* Begin *

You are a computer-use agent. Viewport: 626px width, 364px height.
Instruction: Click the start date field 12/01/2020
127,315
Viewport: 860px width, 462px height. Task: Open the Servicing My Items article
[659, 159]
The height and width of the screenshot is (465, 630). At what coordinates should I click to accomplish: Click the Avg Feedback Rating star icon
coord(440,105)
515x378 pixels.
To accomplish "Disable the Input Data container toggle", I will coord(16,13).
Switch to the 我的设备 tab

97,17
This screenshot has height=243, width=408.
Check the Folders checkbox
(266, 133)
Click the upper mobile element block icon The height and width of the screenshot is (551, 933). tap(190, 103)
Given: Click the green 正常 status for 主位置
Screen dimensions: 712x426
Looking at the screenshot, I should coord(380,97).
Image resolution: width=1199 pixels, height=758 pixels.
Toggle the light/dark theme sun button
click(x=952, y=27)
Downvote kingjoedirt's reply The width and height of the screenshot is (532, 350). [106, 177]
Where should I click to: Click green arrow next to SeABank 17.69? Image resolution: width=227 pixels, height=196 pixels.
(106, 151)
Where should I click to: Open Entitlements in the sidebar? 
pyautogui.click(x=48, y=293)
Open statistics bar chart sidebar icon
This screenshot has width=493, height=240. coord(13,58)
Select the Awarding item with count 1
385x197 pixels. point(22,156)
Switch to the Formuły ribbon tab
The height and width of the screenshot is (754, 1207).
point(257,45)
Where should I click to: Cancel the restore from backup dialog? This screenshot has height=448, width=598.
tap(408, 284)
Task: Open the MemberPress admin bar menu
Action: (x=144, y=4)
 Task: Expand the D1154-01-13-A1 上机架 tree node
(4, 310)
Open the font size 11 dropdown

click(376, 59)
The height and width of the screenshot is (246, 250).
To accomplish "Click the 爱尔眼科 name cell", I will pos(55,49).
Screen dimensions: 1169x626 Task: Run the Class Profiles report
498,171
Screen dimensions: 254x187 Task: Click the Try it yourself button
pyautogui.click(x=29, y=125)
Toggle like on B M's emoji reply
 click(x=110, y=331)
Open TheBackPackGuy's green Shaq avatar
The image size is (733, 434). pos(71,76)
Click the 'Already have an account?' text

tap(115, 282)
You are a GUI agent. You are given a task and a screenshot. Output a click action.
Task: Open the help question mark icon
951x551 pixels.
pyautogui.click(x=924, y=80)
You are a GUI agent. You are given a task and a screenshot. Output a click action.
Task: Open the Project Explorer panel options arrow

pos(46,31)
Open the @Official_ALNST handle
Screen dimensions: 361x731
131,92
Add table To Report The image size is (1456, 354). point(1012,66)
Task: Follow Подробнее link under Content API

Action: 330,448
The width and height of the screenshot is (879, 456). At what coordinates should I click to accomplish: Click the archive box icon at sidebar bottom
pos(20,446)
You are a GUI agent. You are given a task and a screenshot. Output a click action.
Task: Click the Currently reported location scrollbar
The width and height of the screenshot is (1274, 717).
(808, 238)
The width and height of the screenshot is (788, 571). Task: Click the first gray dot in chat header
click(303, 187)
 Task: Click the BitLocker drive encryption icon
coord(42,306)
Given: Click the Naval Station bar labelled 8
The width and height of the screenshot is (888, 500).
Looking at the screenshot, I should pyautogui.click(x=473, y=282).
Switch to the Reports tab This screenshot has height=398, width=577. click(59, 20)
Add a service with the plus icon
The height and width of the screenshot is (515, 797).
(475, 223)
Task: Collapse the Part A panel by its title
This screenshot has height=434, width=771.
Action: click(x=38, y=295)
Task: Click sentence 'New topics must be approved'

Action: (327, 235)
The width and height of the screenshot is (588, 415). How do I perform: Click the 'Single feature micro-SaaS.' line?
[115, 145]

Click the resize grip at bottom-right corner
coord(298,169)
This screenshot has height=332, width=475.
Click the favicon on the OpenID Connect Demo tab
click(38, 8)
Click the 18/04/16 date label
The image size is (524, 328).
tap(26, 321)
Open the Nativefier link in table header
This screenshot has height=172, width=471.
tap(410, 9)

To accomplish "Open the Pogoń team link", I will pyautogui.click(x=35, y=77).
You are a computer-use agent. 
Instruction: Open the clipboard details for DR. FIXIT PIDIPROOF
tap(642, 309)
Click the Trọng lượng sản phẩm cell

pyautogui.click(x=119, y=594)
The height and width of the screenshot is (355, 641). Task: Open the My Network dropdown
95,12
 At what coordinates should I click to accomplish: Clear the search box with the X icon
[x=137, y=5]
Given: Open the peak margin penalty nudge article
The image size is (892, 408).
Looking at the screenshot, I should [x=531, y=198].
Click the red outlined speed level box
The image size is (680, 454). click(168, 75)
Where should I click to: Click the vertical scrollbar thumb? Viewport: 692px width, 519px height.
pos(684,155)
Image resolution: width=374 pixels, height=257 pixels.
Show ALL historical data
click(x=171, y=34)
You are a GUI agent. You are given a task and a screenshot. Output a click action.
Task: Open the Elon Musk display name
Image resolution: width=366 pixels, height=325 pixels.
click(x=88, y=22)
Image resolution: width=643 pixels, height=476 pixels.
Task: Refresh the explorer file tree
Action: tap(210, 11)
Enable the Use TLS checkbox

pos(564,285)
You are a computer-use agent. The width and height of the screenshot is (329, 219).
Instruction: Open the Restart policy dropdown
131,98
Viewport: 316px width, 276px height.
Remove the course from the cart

* End *

EXERCISE REQUIREMENTS
Starting at the line that contains "At what coordinates should I click to accomplish: Clear" and ending at the line that contains "pos(564,285)", rewrite the material with "outlined" replaced by "highlighted" and everything else left unchanged.

TASK RESPONSE
 At what coordinates should I click to accomplish: Clear the search box with the X icon
[x=137, y=5]
Given: Open the peak margin penalty nudge article
The image size is (892, 408).
Looking at the screenshot, I should [x=531, y=198].
Click the red highlighted speed level box
The image size is (680, 454). click(168, 75)
Where should I click to: Click the vertical scrollbar thumb? Viewport: 692px width, 519px height.
pos(684,155)
Image resolution: width=374 pixels, height=257 pixels.
Show ALL historical data
click(x=171, y=34)
You are a GUI agent. You are given a task and a screenshot. Output a click action.
Task: Open the Elon Musk display name
Image resolution: width=366 pixels, height=325 pixels.
click(x=88, y=22)
Image resolution: width=643 pixels, height=476 pixels.
Task: Refresh the explorer file tree
Action: tap(210, 11)
Enable the Use TLS checkbox

pos(564,285)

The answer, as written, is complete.